[[ Source material open ]]
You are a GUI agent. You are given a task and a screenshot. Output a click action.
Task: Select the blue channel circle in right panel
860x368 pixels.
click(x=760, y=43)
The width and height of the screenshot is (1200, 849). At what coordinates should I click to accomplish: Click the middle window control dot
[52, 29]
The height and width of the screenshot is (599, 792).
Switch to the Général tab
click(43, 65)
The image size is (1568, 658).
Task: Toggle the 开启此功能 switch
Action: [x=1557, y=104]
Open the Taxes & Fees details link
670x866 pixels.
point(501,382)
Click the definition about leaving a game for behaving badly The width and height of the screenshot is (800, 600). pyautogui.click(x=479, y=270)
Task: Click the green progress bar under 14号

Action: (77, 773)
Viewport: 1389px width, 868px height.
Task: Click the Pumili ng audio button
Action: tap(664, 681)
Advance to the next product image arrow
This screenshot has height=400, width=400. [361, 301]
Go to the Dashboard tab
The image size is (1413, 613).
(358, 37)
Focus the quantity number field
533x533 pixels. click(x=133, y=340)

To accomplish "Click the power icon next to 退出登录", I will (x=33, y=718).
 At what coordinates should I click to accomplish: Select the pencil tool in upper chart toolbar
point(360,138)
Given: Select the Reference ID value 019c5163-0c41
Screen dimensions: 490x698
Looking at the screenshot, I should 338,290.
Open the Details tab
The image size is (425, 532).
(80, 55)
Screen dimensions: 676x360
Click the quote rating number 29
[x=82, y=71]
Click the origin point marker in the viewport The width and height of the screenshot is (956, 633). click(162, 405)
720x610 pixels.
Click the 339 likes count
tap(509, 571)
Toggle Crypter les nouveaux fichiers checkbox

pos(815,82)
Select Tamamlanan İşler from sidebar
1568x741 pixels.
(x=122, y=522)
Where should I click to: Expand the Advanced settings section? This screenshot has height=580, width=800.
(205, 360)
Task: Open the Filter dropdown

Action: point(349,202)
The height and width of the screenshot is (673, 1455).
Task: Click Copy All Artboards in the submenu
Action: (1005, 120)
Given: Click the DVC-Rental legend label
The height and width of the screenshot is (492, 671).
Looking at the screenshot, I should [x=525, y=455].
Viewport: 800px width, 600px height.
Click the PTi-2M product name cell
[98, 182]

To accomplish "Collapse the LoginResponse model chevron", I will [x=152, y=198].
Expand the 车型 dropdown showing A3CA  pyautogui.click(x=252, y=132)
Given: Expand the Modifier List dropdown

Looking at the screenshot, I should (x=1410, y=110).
[[ Source material closed ]]
■ **Exercise description**
Copy back the listing above exactly, but only from the line with "Go to the Dashboard tab" through the line with "Given: Click the DVC-Rental legend label", both ends included.

■ **Output for this task**
Go to the Dashboard tab
The image size is (1413, 613).
(358, 37)
Focus the quantity number field
533x533 pixels. click(x=133, y=340)

To accomplish "Click the power icon next to 退出登录", I will (x=33, y=718).
 At what coordinates should I click to accomplish: Select the pencil tool in upper chart toolbar
point(360,138)
Given: Select the Reference ID value 019c5163-0c41
Screen dimensions: 490x698
Looking at the screenshot, I should 338,290.
Open the Details tab
The image size is (425, 532).
(80, 55)
Screen dimensions: 676x360
Click the quote rating number 29
[x=82, y=71]
Click the origin point marker in the viewport The width and height of the screenshot is (956, 633). click(162, 405)
720x610 pixels.
Click the 339 likes count
tap(509, 571)
Toggle Crypter les nouveaux fichiers checkbox

pos(815,82)
Select Tamamlanan İşler from sidebar
1568x741 pixels.
(x=122, y=522)
Where should I click to: Expand the Advanced settings section? This screenshot has height=580, width=800.
(205, 360)
Task: Open the Filter dropdown

Action: point(349,202)
The height and width of the screenshot is (673, 1455).
Task: Click Copy All Artboards in the submenu
Action: (1005, 120)
Given: Click the DVC-Rental legend label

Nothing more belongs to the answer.